The British Broadcasting Corporation and Voice of America have both issued statements protesting the jamming of their shortwave radio broadcasts into China:
The BBC has received reports that World Service English shortwave frequencies are being jammed in China. Though it is not possible at this stage to attribute the source of the jamming definitively, the extensive and co-ordinated efforts are indicative of a well-resourced country such as China.
[…] Director of BBC Global News, Peter Horrocks says: “The jamming of shortwave transmissions is being timed to cause maximum disruption to BBC World Service English broadcasts in China. The deliberate and co-ordinated efforts by authorities in countries such as China and Iran illustrate the significance and importance of the role the BBC undertakes to provide impartial and accurate information to audiences around the world.”
“The Chinese government has for years jammed VOA and Radio Free Asia Chinese and Tibetan language programs and blocked VOA vernacular language websites,” said VOA Director David Ensor, “but English language programs have historically not been blocked.”
[…] Monitors say the interference affects about 75% of the English language transmissions to China and is similar to the type of jamming aimed at VOA Horn of Africa broadcasts, which are targeted by equipment installed by China in Ethiopia.
According to the BBC’s Jo Floto, the current block “started at the end of last year and has intensified this month.” The slightly anachronistic air to the news has puzzled some, not least China’s Ministry of Foreign Affairs, which declined to comment. Other observers expressed similar bewilderment. From Jonathan Kaiman at The Guardian:
“I don’t understand this situation,” foreign ministry spokesperson Hua Chunying said at a daily press briefing on Tuesday, when asked to comment on the allegations. She said reporters should contact “relevant departments” for further information, but did not specify which departments or how to contact them.
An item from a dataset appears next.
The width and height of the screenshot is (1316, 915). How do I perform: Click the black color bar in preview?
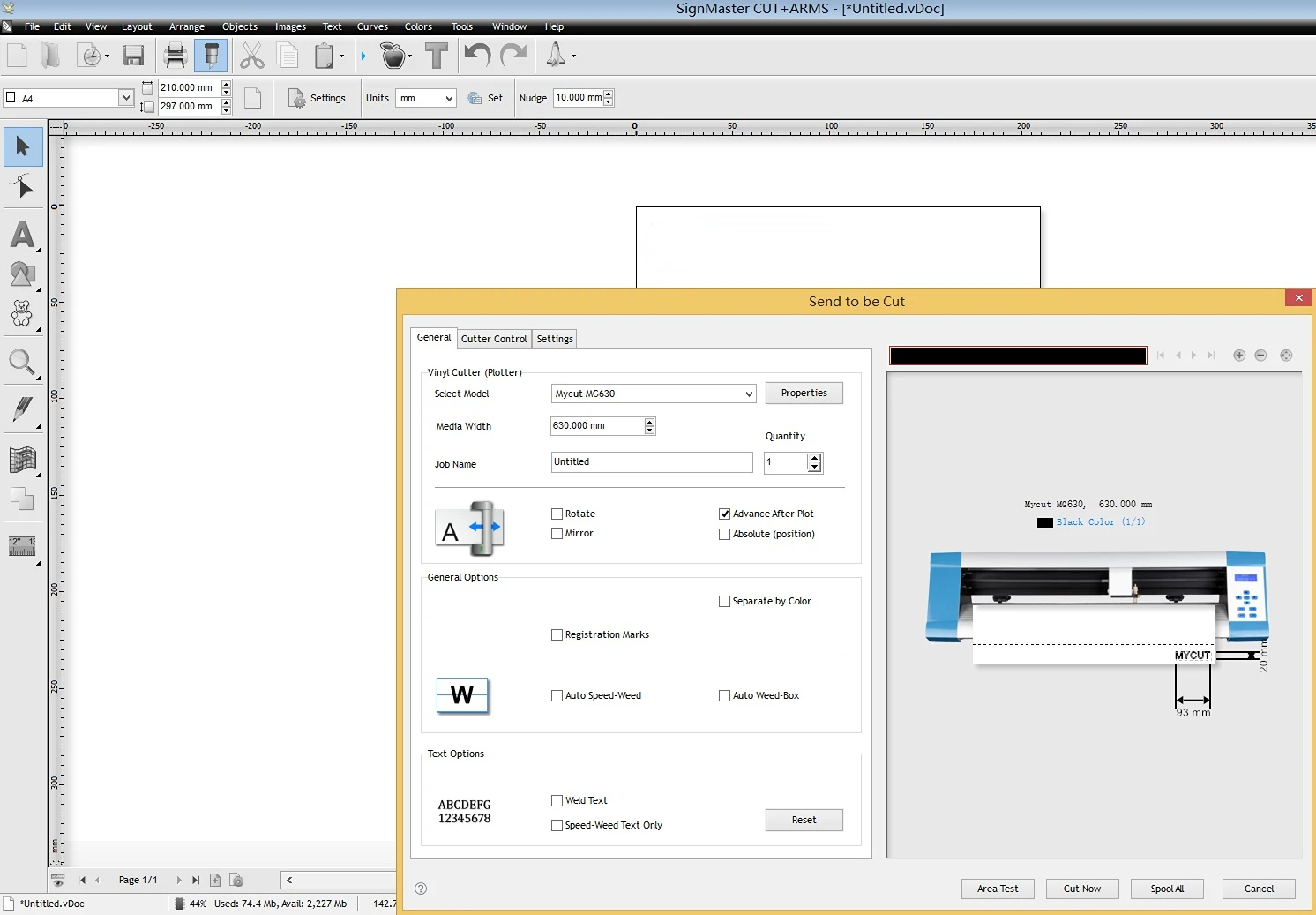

[…] Some analysts were confused by the timing of the BBC’s announcement. “This for me is very weird – it’s almost like 1990s,” said Michael Anti, a prominent media commentator in Beijing.
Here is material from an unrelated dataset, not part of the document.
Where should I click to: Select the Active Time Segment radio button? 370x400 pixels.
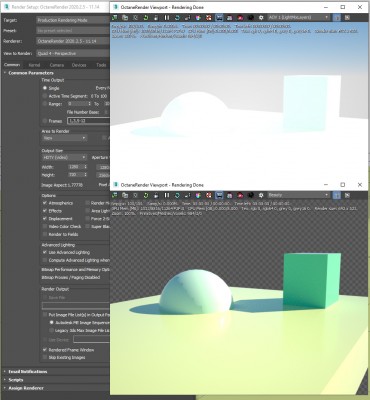pos(45,96)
He said that in China people associate the BBC with its television dramas and Chinese-language news website, which is blocked but can be accessed using software to bypass internet censors.
“I doubt there is anyone listening to the BBC English radio in China,” he added.
At The Washington Post, Max Fisher suggested that the jamming might be retaliation for the BBC’s coverage of a recent report on alleged hackers in the Chinese military:
It’s hard to pinpoint the rationale behind the blocking, and not just because the Chinese government does not of course claim responsibility. But we have a pretty good hint in this story from last week, when members of the Chinese military detained some BBC journalists who were trying to film outside the Shanghai complex where China’s elite military hacker team is thought to work. The BBC journalists were held inside the building until they surrendered their footage, which sounds as it were mostly just banal exterior shots.
The incident, and now China’s possibly related move to block BBC broadcasts, are a sign of how serious the Chinese government is about keeping prying eyes away from the suspected military hackers.
VOA’s statement points in a different direction, however, noting that the interference is particularly intense in Tibet and along the Indian border. As self-immolations continue, Chinese authorities have fought to stem the flow of information into and out of Tibet, and state media have accused VOA broadcasts of fueling the protests by glorifying self-immolators. Officials have reportedly ordered the confiscation of TVs and dismantling of satellite dishes, but portable radios are easier to conceal, perhaps making jamming a more practical option.